Dear List,
 
In my transcription of book-titles ["this plot seems to follow the general idea of Thornton Wilder's "The Bridge of San Luis Rey", a book that V. discovers in SK's book-shelves,together with Hamlet, La morte d'Arthur, Doctor Jekyll and Mr. Hyde, South Wind, The Lady with the Dog.[...]"(p.41)  ] I followed the wording used in VN's novel: "La morte d' Arthur", but it is incorrect, no?
It should have  been Le morte d'Arthur?
 
Pursuing, like V., SK's dark love after following a trail that started with his mother Virginia,  passing on to Clare and Nina, I came across "silver shoes" and "puddles" ( a variant of the Cinderella and ghostly themes?): 
1.They were all about to start and very eager and all that, and Clare had 'phoned for a taxi and her new silver shoes glittered and she had found her bag, when suddenly Sebastian seemed to lose all interest in the proceedings;
2.The man is the book; the book itself is heaving and dying [...] They are, these lives, but commentaries to the main subject. We follow the [...] lovely tall prima donna steps in her haste into a puddle, and her silver shoes are ruined;[Helene von Graun sings Russian songs]
3.Virginia reappeared in 1908. She was an inveterate traveller[...] gliding move into darkness; the passing glimpse of a lone woman touching silver-bright things in her travelling-case on the blue plush of a lighted compartment';
4.A woman had scrambled out of the car right into a puddle.

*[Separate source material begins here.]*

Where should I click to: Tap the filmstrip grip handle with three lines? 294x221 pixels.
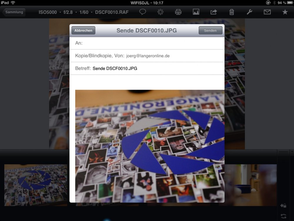pos(283,153)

'Yes, it's she all right [Helene von Graun],"said Madame Lecerf. 'Now you stay where you are, please.'

There are more references, thru silver, to inquisitive Mr. Silbermann (plus the bushy-eyebrowed, patiently waiting Siller), silver pencils, Russian silver-marshes and boats, a dying man afloat and silver bowls...

Darkness, light and passing shadows ( a familiar trope related to "serial souls"?).